Clinical Context: Ampicillin with sulbactam is the drug combination of a beta-lactamase inhibitor with ampicillin. This combination interferes with bacterial cell wall synthesis during active replication, causing bactericidal activity against susceptible organisms.
Ampicillin with sulbactam is used as an alternative to amoxicillin when the patient is unable to take medication orally. This combination covers skin, enteric flora, and anaerobes but is not ideal for nosocomial pathogens.

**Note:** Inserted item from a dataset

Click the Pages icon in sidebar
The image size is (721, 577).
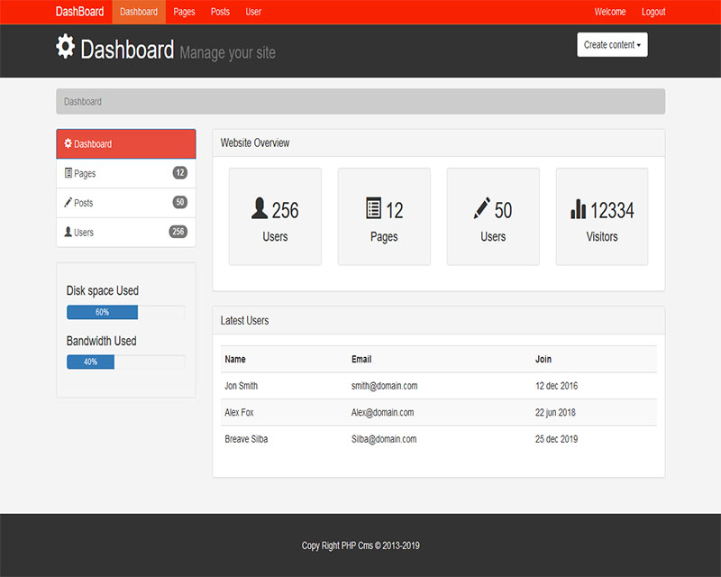(x=68, y=173)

Clinical Context: Chloramphenicol is used if patients are allergic to penicillin and cephalosporins. This agent binds to the 50S bacterial-ribosomal subunits and inhibits bacterial growth by inhibiting protein synthesis. Chloramphenicol is effective against gram-negative and gram-positive bacteria.

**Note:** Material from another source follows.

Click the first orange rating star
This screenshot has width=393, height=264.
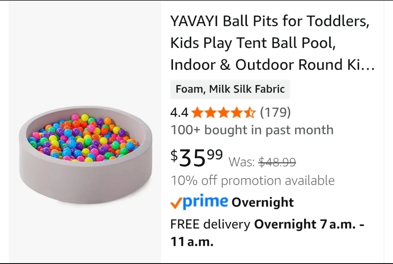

Clinical Context: Cefuroxime is a second-generation cephalosporin antibiotic with activity against gram-positive and some gram-negative bacteria, including Haemophilus influenzae. Cefuroxime binds to penicillin-binding proteins and inhibits the final transpeptidation step of peptidoglycan synthesis, resulting in cell wall death.
Clinical Context: Cefotaxime is another third-generation cephalosporin antibiotic with broad-spectrum activity against gram-positive and gram-negative bacteria. This agent binds to penicillin-binding proteins and inhibits the final transpeptidation step of peptidoglycan synthesis, resulting in cell wall death.
Clinical Context: Clindamycin is a semisynthetic antibiotic produced by the 7(S)-chloro-substitution of the 7(R)-hydroxyl group of the parent compound lincomycin. This agent inhibits bacterial growth, possibly by blocking dissociation of peptidyl tRNA from ribosomes, causing RNA-dependent protein synthesis to arrest. Clindamycin widely distributes in the body, without penetration of the central nervous system. This agent is protein bound and excreted by the liver and kidneys.
Empiric coverage for Streptococcus pyogenes, Streptococcus pneumonia, Staphylococcus aureus, and H influenza should be provided (a third-generation cephalosporin or amoxicillin/clavulanic acid) in the management of epiglottitis. Third-generation cephalosporins are preferred as first-line agents because of increasing resistance to ampicillin.
Clinical Context: Aspirin blocks prostaglandin synthetase action, which, in turn, inhibits prostaglandin synthesis and prevents the formation of platelet-aggregating thromboxane A2. This agent acts on the hypothalamus heat-regulating center to reduce fever. The dissipation of heat is enhanced by vasodilation of the peripheral vessels, causing a decrease in body temperature.
Clinical Context: Acetaminophen is the drug of choice (DOC) for treating pain in patients with documented hypersensitivity to aspirin or nonsteroidal anti-inflammatory drugs (NSAIDs), those with upper gastrointestinal disease, or those who take oral anticoagulants. This agent reduces fever by a direct action on the hypothalamic heat-regulating centers, which increases dissipation of body heat via vasodilation and sweating.
Clinical Context: Ibuprofen is usually the drug of choice (DOC) for treating mild to moderate pain, if no contraindications exist. This agent inhibits inflammatory reactions and pain, probably by decreasing the activity of the cyclooxygenase enzyme, which inhibits prostaglandin synthesis. Ibuprofen is one of the few nonsteroidal anti-inflammatory drugs (NSAIDs) that is indicated for reduction of fever.
Analgesic-antipyretic agents are helpful in relieving the lethargy, malaise, and fever associated with epiglottitis.